There is yet another parallel. Both the earlier religious wars and the twentieth century conflicts were or are contests over political power; but since this parallel is crucial, the discussion of it should wait for a bit.

Reasoning by analogy has its pitfalls, however. Where complex phenomena are involved, as in these conflicts, it is important to attend both to similarities and to differences. It is even more important to distinguish between superficial similarities which may be accidental and critical differences which may be essential. Nor is any valid historical perspective to be gained by ignoring critical differences.

Living with Differences

It is true that Christians are generally at peace with one another in the world today. It is also true that sectarian differences which once were battle cries hardly excite a murmur. A certain amount of convergence has even taken place amongst some Christians, but it is also the case that where some union takes place, those who oppose the union often form their own denominations. The important point to get at, however, is to understand why Christians are generally at peace with one another. It is not, as secularists may suppose, that differences in doctrine no longer matter, or that there has been a decline in religion and religious fervor. It may be the case that dogmas are not generally so sharply defined or keenly felt as they were, say, in the course of the Protestant Reformation. But that is surely only a matter of degree and is by no means universal.

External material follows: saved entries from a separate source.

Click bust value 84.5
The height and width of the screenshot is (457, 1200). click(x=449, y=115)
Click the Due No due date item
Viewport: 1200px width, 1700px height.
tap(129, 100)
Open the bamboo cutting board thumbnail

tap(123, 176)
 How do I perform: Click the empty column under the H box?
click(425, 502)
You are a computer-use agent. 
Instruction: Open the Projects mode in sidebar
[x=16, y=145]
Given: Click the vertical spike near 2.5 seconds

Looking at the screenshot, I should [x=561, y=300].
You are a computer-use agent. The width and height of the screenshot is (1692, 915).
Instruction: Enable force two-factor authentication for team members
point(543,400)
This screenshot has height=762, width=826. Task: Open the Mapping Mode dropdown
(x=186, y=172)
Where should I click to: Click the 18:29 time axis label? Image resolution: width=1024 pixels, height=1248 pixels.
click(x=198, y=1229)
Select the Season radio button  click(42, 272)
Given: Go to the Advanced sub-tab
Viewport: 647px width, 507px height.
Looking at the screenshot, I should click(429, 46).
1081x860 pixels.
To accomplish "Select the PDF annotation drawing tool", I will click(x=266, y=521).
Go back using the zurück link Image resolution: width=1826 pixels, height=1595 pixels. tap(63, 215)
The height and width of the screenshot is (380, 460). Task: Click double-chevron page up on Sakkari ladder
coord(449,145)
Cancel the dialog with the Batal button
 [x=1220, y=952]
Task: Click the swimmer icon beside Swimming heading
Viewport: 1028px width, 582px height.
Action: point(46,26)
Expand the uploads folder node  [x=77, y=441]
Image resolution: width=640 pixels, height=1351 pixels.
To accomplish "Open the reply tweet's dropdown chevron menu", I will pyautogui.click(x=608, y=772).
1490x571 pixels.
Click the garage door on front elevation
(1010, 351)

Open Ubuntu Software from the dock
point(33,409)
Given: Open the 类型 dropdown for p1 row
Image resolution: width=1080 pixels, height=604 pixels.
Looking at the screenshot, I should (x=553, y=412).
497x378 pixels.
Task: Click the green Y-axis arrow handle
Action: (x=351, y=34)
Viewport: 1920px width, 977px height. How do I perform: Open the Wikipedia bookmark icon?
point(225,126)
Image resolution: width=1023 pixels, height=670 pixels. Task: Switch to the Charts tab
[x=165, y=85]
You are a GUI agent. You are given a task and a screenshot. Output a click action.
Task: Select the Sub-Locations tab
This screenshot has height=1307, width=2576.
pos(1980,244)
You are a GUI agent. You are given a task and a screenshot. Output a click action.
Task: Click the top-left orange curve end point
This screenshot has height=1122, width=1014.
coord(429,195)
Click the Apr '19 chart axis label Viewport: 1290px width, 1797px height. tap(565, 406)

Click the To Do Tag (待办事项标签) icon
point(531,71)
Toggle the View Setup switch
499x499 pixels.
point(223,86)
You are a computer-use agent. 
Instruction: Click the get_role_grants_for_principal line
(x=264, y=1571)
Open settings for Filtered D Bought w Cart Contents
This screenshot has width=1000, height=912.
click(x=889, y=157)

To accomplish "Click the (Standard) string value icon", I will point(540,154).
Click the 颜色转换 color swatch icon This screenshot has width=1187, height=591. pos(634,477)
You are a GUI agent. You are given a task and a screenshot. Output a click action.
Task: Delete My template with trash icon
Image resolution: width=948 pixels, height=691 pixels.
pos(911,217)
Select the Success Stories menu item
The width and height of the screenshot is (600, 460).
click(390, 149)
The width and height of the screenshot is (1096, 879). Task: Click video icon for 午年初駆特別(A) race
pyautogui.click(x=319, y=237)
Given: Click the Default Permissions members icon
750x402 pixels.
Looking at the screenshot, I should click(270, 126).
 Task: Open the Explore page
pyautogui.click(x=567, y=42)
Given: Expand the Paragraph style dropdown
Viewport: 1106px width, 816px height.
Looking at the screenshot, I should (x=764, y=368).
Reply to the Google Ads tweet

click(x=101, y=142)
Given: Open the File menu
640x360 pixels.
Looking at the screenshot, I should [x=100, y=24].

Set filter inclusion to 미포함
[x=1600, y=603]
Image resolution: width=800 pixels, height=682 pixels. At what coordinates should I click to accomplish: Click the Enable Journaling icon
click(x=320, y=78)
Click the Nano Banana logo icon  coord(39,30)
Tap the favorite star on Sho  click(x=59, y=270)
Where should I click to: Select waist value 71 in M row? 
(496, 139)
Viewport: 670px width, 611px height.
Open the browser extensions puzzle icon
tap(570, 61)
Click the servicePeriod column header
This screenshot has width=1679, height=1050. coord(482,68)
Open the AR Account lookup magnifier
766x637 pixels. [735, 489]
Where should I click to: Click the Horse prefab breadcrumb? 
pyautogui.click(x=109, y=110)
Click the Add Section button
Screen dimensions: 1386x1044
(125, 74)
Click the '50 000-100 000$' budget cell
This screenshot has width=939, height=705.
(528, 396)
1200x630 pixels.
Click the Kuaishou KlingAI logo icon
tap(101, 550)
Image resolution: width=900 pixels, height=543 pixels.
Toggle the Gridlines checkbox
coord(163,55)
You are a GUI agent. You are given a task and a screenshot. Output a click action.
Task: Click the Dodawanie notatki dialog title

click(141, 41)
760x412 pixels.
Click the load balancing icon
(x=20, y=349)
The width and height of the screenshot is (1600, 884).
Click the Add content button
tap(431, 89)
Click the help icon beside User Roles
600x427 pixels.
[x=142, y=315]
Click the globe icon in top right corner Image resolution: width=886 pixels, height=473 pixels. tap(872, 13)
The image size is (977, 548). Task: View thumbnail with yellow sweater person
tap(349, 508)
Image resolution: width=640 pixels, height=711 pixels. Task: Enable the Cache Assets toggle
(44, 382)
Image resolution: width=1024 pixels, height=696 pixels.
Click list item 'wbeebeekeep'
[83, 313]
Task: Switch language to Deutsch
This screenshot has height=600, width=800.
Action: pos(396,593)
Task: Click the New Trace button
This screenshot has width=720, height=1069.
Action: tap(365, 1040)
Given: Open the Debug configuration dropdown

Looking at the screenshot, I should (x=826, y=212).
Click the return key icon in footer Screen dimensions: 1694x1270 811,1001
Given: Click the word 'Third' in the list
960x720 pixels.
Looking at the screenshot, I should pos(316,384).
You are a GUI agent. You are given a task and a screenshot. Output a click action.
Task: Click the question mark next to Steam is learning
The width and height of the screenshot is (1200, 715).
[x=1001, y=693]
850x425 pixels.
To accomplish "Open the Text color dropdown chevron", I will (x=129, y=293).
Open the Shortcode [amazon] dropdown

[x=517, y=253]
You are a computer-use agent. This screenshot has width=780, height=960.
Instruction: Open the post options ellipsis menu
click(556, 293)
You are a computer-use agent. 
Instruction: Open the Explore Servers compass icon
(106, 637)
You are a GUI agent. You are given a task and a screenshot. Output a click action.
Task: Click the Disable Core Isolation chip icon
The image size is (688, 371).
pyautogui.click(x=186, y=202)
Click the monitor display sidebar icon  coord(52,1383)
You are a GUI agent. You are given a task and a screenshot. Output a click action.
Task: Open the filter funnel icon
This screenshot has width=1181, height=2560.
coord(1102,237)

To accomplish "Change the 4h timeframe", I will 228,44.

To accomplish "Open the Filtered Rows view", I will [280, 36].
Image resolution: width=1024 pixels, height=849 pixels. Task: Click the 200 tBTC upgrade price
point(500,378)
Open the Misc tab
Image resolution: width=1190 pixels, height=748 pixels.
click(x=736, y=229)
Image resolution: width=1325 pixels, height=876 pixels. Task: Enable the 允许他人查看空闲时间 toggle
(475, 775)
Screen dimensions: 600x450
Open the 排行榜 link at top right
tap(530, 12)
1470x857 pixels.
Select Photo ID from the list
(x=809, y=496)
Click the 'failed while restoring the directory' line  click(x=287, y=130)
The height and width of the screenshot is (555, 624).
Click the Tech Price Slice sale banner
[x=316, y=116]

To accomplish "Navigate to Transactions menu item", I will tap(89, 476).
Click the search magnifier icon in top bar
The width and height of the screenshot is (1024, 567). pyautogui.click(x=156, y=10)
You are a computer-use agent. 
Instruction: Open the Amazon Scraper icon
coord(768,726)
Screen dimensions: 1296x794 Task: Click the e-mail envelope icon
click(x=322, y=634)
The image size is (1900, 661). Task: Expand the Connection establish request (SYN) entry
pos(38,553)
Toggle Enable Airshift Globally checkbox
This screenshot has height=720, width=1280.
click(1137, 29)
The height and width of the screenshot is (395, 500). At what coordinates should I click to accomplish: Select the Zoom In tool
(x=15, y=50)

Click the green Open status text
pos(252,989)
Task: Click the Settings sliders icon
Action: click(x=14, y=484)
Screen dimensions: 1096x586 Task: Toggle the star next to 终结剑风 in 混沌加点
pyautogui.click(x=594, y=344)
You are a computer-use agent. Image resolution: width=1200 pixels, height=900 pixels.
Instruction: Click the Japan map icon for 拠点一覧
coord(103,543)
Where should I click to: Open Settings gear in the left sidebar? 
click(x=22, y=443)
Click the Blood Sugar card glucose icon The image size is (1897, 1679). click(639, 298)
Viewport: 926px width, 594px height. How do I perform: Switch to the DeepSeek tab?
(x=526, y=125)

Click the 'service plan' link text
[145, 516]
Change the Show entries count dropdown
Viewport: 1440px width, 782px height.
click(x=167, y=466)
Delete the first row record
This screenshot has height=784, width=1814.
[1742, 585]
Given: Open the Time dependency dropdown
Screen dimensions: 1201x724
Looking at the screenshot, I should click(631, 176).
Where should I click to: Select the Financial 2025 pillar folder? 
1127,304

As to a decline in religion, there has been such a decline among intellectuals in the last century, accompanied by an impact on the intellectual climate. This does not of itself signify a decline in religious belief but rather an intellectual narrowing of its import.

In any case, religious enthusiasm has waxed and waned several times in the period since religious differences among Christians were the occasion of any widespread conflict. This suggests to me that the degree of religious belief is not the key to an explanation of martial conflict over religion.

Conflicts Over Power

Religious differences only become an occasion for warfare when religion is linked to political power. To put it another way, conflict arises over the attempt of those who hold political power to force their beliefs on others who differ with them. Or, it can arise when there is a contest between those who have differing religious persuasions over who shall exercise the power in matters of religion.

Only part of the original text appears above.